Деревня, в которую он вскоре вступил, удивила его невиданной бедностью. Избы, более похожие на землянки, все были ветхие, кособокие, крыты соломой, и казалось, что они гниют и рассыпаются на глазах. Возле четвертой избы ему попался голый ребенок, сидевший в луже и бивший по ней ладошками, потом ему встретилась женщина, закутанная в тряпье; увидев его, она вскрикнула и исчезла.
Астраханскому стало не по себе, впрочем, в ту же минуту, как ему стало не по себе, случилось событие, окончательно сбившее его с толку: он был схвачен и заключен под замок.
— Все-таки есть справедливость на белом свете! — крикнул с места актер Алексей Попович, и по рядам пробежал порыв смешков и язвительных восклицаний.
Сергей Сергеевич пропустил эту колкость мимо ушей. Он продолжал…
Его заключили в большой сарай. Не успел он призадуматься над тем, что, собственно, произошло и что ожидает его впереди, то есть к чему вообще отнести случившееся, как его посетили два мужика, которые уселись на табуреты и принялись молча его разглядывать и часто переглядываться между собой. Спустя некоторое время они стали задавать вопросы. Они интересовались неожиданными вещами: золотым содержанием десятирублевого банковского билета, ценами на пшеницу, состоянием нравственности, ходом коллективизации, они также спрашивали, жив ли Шаляпин и какова численность Красной Армии. Касательно численности Красной Армии Астраханский отвечать отказался.
Когда за отказ отвечать на этот вопрос не последовало никаких осложнений, Астраханский набрался духу и спросил сам:
— Товарищи, вы можете объяснить, что здесь происходит?
На лицах у посетителей вдруг появились одинаковые конфиденциальные выражения. Они покашляли в кулаки и всё выложили начистоту.

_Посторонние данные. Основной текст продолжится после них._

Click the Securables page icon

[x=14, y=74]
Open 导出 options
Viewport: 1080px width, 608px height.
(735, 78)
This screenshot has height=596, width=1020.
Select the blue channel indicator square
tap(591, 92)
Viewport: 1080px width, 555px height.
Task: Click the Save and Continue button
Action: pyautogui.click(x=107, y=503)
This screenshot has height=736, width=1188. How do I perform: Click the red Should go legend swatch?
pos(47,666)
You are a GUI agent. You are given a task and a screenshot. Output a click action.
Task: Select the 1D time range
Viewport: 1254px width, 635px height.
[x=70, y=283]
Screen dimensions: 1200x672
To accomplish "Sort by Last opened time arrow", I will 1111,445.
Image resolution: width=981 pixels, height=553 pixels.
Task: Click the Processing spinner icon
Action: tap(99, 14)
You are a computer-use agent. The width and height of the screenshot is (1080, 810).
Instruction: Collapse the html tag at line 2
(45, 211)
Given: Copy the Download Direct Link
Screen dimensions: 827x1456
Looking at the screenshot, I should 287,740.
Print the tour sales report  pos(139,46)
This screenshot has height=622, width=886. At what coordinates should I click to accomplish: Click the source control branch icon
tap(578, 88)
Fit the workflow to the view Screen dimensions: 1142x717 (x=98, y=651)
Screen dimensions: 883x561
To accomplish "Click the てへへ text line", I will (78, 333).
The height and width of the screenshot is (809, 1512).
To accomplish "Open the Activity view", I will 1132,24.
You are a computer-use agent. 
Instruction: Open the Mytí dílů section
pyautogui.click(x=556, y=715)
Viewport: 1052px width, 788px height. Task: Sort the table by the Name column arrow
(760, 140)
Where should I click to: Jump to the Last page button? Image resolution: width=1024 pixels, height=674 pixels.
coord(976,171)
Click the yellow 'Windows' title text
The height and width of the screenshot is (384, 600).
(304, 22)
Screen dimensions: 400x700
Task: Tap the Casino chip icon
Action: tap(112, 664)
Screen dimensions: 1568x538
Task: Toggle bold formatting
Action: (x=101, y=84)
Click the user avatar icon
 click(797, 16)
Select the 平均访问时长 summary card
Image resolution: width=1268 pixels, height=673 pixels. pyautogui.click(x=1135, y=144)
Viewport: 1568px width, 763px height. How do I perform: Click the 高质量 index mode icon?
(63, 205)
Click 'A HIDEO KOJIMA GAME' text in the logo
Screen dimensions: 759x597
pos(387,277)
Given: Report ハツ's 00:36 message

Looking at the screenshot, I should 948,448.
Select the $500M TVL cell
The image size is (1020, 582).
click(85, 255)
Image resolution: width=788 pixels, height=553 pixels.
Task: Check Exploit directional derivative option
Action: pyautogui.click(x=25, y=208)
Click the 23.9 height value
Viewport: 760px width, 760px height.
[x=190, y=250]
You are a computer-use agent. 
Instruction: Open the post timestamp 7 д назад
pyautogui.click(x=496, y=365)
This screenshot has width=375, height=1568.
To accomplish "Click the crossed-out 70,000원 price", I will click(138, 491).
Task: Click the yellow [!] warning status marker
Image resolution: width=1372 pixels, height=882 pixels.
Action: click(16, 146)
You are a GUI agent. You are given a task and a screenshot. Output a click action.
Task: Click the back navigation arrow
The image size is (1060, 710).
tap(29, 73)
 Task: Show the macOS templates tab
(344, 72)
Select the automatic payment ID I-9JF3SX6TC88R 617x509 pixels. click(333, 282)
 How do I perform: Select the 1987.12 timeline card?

Вот суть дела. В двадцать первом году после разгрома кулацкой армии атамана Антонова несколько десятков повстанцев, которые не откликнулись на амнистию, ушли со своими семьями и скотиной в глухие леса. Вероятно, со временем их колония как-нибудь да распалась, если бы вскоре к ним не забрел один полоумный старец. Он пришел и провозгласил конец света. По его словам, человечество поразил поголовный мор и планета пришла в полное запустение, что в свете событий последних лет казалось заслуживающим доверия. В доказательство своих слов полоумный старец скончался, и население лесной колонии укоренилось в мысли, что они единственные и последние люди на всей земле и, таким образом, на них свалилась ответственность за сохранение жизни и всевозможных общественных форм, как это уже было однажды в потопные времена. Деревню назвали Новый Ковчег. Избрали царя, положив начало четвертой русской династии; царем был избран бывший председатель комбеда Прохор Иванович Толкунов, который взошел на престол под именем Прохора I. Царь назначил правительство, учредил полицию и издал десять законов. Сначала все шло хорошо, государственно, но потом, уже при сыне Прохора I, Иване Прохоровиче, в Новый Ковчег забрел еще один человек, как выяснилось, уголовник, бывший в бегах, и на допросах такого порассказал, что все схватились за головы. Во избежание слухов и подозрений уголовнику назначили смерть, и, когда казнь была потихоньку приведена в исполнение, на теле казненного нашли страшное доказательство его правды, а именно: изображение танка «Т-34», татуированное на груди.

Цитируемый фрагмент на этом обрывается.